_AIM_:
List every line in the entries below that contains the string "Taser".

_ENTRIES SUPPLIED_:
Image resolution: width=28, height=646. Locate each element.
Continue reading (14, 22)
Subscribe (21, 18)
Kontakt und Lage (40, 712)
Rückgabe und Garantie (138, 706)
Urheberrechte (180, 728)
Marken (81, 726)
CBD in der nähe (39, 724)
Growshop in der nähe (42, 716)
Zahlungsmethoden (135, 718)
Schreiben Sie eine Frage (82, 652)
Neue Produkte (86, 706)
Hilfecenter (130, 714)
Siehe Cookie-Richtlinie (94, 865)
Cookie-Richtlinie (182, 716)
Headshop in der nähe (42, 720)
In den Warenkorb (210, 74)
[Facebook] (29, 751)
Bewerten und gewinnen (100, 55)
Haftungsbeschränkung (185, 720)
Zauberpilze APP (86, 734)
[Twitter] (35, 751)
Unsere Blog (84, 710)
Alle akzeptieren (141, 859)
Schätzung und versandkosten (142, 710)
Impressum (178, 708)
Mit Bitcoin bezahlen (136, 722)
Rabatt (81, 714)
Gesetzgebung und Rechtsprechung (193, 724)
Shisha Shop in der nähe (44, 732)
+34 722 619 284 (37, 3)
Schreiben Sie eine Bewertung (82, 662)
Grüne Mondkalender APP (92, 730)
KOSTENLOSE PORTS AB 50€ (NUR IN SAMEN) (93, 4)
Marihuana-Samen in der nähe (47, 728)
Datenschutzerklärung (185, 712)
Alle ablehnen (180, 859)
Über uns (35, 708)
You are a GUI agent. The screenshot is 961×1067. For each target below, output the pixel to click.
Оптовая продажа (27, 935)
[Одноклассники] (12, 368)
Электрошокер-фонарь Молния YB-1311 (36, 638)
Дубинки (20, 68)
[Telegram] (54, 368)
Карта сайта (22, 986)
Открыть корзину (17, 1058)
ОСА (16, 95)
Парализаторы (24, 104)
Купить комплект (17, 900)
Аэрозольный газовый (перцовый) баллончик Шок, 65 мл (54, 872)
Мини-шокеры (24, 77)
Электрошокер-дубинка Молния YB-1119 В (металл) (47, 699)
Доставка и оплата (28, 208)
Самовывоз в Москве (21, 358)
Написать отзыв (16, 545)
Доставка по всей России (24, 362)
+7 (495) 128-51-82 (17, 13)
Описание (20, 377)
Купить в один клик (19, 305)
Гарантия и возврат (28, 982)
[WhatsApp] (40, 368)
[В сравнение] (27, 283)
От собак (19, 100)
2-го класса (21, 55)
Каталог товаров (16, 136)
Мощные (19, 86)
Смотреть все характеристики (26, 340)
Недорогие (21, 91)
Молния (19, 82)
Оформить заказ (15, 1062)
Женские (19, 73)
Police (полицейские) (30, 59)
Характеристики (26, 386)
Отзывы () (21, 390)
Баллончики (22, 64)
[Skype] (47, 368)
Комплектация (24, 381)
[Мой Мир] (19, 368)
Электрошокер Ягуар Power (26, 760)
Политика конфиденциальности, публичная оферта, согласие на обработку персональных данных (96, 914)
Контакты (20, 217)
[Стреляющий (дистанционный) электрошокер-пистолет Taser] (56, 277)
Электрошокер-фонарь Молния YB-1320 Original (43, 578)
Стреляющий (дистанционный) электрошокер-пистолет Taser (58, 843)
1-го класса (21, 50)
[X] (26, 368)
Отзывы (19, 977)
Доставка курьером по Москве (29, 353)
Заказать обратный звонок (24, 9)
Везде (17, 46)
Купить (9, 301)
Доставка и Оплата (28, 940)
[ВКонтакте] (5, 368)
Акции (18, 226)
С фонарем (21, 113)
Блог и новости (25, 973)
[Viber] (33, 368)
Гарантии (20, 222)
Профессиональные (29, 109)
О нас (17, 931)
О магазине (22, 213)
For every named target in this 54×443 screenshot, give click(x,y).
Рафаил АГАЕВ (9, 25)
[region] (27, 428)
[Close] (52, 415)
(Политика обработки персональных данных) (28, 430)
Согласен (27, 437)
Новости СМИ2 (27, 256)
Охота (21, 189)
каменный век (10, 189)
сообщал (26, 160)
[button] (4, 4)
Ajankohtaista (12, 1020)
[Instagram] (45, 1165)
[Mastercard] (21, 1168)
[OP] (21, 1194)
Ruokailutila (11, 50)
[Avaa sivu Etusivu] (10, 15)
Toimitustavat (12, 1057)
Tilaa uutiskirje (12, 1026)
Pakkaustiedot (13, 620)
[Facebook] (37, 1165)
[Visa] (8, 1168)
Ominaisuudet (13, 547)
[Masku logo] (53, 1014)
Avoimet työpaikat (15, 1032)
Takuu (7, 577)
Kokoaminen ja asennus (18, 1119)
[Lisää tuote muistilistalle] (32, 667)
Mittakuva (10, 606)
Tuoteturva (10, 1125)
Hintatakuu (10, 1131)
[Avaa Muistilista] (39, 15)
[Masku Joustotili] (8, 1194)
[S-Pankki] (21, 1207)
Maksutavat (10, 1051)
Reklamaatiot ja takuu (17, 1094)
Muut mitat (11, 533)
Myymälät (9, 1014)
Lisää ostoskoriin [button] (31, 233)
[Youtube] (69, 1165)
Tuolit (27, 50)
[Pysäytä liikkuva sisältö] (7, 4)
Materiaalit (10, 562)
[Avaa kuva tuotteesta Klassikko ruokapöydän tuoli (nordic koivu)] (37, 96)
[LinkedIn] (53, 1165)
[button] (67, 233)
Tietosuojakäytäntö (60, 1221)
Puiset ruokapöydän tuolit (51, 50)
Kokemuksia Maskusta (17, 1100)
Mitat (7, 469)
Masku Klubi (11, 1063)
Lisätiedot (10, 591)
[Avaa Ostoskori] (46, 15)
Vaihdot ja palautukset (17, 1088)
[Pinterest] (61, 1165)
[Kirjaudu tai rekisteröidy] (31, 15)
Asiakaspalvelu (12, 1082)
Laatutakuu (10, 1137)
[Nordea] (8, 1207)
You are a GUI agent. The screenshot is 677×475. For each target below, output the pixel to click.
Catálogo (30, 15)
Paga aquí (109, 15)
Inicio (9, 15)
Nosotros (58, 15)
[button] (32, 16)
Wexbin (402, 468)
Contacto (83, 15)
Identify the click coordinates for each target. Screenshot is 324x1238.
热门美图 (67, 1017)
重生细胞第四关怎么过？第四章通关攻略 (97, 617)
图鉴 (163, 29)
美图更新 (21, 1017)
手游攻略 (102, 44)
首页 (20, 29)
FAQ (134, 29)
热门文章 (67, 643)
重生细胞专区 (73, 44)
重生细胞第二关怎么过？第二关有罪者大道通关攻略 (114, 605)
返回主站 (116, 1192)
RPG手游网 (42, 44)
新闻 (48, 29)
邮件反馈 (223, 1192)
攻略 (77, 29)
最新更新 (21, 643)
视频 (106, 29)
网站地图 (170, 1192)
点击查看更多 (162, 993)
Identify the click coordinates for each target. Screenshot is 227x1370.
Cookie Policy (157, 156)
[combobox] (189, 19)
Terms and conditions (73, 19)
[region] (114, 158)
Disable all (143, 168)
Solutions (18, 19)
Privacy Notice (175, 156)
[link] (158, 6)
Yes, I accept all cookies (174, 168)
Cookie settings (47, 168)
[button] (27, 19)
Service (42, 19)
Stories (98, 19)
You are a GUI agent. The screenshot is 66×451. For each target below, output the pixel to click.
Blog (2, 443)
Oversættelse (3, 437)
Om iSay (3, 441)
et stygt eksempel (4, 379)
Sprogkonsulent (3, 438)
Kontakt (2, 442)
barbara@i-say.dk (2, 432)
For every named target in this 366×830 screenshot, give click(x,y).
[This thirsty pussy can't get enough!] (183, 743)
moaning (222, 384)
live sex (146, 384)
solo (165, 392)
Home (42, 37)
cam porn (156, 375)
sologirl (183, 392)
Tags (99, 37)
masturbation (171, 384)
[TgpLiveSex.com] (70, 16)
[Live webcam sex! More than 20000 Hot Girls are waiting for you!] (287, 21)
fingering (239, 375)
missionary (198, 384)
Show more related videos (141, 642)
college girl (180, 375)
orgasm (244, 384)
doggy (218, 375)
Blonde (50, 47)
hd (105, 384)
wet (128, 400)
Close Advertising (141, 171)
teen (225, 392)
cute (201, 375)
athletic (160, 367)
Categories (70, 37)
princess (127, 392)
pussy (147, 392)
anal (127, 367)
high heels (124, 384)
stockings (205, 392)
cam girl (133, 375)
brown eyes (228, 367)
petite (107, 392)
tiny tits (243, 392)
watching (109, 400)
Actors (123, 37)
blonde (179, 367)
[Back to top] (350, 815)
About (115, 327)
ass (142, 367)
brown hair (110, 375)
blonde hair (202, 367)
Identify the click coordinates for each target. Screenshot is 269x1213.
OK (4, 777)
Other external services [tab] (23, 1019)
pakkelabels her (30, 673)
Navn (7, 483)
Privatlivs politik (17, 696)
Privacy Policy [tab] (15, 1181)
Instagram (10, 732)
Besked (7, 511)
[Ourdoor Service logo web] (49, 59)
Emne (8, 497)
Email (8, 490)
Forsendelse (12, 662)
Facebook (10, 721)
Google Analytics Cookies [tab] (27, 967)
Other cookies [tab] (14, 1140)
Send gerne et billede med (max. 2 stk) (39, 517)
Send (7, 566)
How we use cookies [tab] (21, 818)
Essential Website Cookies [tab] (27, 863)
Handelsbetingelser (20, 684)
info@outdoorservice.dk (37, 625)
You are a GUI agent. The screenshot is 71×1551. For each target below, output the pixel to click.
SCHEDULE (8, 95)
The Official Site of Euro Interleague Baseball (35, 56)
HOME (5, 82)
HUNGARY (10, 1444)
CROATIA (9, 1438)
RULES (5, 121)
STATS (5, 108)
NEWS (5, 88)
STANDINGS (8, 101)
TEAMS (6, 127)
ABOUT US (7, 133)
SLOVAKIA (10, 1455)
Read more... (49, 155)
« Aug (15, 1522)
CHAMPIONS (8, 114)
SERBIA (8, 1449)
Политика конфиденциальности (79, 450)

_WRITTEN SOLUTION_:
[Стреляющий (дистанционный) электрошокер-пистолет Taser] (56, 277)
Стреляющий (дистанционный) электрошокер-пистолет Taser (58, 843)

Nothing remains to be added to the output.